One serving size is 2 bombs, and together they’re 15g total carbs and 11g net carbs.
Is pumpkin low carb or safe for diabetes?
It seems there’s always a question about whether or not pumpkin is “safe” for a diabetic. Pumpkin is low carb – 10g per half cup!
When it comes to this recipe, the only flagged ingredient is the banana, but there’s only enough to make it sweet.
If you’re worried about the banana or lack of protein, see Recipe Modifications.
Also, if you’re using pumpkin you gutted yourself (not the canned puree), save the pumpkin seeds because they’re nutritionally amazing! Toast them and add them to your yogurt or trail mix, or eat them alone as a snack.
I’ve found that the quality of coconut flour varies by brand. Some are not well ground, and some can be chalky.
Two brands that I know work well are Bob’s Red Mill and Better Body Foods.
The fat and carbs are decently balanced here, but if you want to kick up the protein, swap half of the coconut flour for your preferred protein powder. I’d stick to a vanilla flavor.
BUT, because coconut flour is so absorbent, you’ll have to triple the amount of protein powder.
For example, the recipe calls for 2 tablespoons coconut flour. To add protein powder, take away 1 tablespoon of coconut flour, and add 3 tablespoons of protein powder.
You can replace the flour completely with protein powder, which means you’ll need about 6 tablespoons of protein powder. Ultimately, what you want is a wet sand texture for them to roll properly.
Another protein I like to add a lot of things is hulled hemp seeds. They’re mild in taste and have a soft texture. They’re also higher protein and lower carb than chia seeds.

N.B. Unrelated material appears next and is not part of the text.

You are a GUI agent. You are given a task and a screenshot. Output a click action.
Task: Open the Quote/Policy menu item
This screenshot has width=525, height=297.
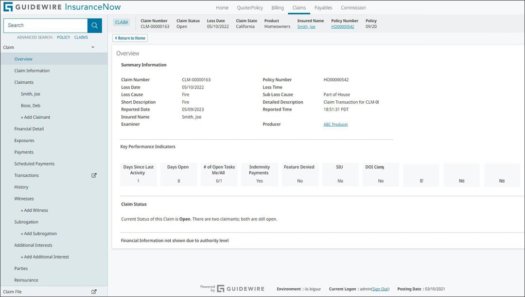[249, 8]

In this recipe, they’ll add a little bit of texture but not enough to be off putting. It’s up to you how much you want to add, but if I were you I’d add a pinch to one ball first to try it out.
If you want to make these more like fat bombs, add 1 tablespoon of cream cheese or mascarpone to the recipe.
If you find the batter to be too sticky, add a sprinkle of flour and try rolling again.